Rewrite the lines between the one holding "This screenshot has height=760, width=1238." and the one holding "(x=116, y=212)", inclusive, with "Total Units" replaced by "Total Sales" and nothing else changed.

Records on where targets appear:
>>>
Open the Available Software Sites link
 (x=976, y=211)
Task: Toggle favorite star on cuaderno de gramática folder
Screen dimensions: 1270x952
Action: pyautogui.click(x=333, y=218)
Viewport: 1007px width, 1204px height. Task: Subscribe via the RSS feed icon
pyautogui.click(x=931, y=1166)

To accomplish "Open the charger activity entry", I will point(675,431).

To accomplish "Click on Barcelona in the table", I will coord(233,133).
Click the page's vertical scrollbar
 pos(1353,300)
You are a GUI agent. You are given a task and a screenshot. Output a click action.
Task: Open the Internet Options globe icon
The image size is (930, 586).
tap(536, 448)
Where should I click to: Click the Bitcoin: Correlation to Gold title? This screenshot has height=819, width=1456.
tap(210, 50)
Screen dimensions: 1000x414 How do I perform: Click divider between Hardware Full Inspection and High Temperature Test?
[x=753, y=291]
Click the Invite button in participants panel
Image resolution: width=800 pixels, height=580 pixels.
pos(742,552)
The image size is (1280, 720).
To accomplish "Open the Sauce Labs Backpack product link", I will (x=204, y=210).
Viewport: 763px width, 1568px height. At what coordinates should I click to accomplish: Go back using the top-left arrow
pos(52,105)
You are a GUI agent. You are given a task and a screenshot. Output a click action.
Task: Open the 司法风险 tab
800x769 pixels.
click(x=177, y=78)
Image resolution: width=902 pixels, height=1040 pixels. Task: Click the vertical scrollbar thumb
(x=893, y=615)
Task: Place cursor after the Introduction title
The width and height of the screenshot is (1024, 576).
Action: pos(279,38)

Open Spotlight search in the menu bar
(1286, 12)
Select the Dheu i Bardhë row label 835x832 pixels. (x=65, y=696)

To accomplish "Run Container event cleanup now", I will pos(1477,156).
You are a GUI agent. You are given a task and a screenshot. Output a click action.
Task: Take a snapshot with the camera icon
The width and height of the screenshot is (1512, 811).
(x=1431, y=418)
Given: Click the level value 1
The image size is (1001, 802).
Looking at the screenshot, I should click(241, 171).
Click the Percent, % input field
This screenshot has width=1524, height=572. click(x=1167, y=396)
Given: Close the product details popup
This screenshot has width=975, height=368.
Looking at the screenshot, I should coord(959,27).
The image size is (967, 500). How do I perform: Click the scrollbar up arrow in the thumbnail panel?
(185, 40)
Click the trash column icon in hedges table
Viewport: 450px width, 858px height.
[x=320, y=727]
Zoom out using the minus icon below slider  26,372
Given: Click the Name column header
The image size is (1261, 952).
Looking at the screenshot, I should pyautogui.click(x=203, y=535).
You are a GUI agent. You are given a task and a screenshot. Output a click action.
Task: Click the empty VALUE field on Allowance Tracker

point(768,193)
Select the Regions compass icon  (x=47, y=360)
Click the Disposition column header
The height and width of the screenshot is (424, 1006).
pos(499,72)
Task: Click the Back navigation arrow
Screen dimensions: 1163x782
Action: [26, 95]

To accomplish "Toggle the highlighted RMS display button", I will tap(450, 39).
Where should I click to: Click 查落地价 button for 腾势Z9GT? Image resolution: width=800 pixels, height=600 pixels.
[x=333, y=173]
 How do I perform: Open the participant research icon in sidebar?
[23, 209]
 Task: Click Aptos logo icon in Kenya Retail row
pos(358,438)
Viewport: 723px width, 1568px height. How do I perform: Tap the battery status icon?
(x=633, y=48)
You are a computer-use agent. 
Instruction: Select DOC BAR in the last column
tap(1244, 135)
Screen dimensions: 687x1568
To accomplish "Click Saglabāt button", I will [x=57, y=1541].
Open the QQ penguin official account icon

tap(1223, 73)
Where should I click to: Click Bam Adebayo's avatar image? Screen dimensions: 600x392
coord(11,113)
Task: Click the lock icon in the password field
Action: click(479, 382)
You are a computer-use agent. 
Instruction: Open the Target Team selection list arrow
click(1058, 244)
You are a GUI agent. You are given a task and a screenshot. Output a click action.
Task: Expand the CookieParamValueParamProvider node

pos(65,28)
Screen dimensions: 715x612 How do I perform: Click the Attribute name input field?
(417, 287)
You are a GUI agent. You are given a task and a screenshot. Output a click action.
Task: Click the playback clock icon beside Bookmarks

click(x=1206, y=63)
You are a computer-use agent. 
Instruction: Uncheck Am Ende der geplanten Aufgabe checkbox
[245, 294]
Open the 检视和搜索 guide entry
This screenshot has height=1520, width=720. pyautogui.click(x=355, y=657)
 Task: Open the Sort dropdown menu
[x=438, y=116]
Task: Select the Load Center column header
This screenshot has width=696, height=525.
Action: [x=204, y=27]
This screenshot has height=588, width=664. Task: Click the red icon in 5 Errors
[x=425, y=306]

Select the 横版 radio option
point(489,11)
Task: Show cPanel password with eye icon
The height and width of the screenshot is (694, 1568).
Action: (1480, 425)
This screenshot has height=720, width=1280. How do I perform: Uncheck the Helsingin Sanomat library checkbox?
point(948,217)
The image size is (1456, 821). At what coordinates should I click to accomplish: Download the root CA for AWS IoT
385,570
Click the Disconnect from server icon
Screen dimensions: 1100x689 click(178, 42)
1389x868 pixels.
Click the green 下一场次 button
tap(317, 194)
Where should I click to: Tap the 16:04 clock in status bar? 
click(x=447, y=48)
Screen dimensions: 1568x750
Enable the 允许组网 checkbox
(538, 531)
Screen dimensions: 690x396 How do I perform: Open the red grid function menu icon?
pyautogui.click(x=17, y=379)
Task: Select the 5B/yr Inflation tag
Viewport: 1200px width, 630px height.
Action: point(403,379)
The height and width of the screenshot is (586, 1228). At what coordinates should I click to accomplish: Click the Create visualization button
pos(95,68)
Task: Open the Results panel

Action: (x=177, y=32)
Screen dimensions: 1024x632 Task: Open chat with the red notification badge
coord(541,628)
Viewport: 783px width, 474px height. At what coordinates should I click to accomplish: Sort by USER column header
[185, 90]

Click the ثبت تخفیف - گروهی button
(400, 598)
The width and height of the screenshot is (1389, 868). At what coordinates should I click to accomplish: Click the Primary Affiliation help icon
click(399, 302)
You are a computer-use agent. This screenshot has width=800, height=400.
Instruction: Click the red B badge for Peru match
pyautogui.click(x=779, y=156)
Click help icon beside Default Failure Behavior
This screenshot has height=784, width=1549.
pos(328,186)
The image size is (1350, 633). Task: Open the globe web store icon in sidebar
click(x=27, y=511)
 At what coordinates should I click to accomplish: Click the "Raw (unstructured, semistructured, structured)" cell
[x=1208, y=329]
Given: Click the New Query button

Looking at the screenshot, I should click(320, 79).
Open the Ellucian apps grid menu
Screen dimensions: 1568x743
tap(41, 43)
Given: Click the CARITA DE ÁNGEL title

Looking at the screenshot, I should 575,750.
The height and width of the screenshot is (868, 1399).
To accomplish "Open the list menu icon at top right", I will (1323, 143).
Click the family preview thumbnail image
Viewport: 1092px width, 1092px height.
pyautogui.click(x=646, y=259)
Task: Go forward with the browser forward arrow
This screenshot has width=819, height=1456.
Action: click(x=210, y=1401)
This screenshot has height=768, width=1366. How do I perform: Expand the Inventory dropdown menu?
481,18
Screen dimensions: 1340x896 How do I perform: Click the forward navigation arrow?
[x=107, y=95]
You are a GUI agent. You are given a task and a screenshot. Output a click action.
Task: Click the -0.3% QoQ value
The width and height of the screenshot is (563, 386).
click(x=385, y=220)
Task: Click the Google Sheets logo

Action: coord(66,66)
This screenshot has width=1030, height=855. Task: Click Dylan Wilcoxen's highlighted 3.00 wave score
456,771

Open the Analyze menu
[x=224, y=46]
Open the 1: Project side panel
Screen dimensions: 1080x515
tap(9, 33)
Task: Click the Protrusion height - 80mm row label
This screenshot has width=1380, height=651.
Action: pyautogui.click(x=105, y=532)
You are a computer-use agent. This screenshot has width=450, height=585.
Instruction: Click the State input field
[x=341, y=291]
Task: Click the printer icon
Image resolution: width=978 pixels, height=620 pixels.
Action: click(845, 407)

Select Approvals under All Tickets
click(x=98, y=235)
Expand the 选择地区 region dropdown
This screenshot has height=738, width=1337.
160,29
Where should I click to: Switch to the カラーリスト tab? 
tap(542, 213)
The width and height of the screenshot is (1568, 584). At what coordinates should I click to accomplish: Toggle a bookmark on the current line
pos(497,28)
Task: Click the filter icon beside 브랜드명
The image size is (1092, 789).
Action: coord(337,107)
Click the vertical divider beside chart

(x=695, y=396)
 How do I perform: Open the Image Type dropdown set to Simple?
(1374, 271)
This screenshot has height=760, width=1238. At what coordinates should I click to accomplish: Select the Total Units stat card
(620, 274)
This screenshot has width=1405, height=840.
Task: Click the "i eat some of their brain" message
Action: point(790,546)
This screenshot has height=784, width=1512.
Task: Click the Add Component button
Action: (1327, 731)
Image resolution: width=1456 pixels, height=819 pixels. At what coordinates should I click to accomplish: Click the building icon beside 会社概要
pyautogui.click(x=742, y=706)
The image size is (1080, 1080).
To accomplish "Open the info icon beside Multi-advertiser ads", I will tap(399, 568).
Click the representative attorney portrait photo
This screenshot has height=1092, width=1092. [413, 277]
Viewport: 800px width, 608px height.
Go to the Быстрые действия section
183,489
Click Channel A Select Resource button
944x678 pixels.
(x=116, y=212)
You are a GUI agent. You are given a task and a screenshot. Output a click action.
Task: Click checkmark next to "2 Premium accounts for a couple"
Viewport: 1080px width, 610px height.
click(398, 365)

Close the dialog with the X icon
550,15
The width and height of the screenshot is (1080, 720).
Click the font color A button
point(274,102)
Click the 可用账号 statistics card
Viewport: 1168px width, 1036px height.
<<<
- **Full response**
This screenshot has height=760, width=1238. At what coordinates should I click to accomplish: Select the Total Sales stat card
(620, 274)
This screenshot has width=1405, height=840.
Task: Click the "i eat some of their brain" message
Action: point(790,546)
This screenshot has height=784, width=1512.
Task: Click the Add Component button
Action: (1327, 731)
Image resolution: width=1456 pixels, height=819 pixels. At what coordinates should I click to accomplish: Click the building icon beside 会社概要
pyautogui.click(x=742, y=706)
The image size is (1080, 1080).
To accomplish "Open the info icon beside Multi-advertiser ads", I will tap(399, 568).
Click the representative attorney portrait photo
This screenshot has height=1092, width=1092. [413, 277]
Viewport: 800px width, 608px height.
Go to the Быстрые действия section
183,489
Click Channel A Select Resource button
944x678 pixels.
(x=116, y=212)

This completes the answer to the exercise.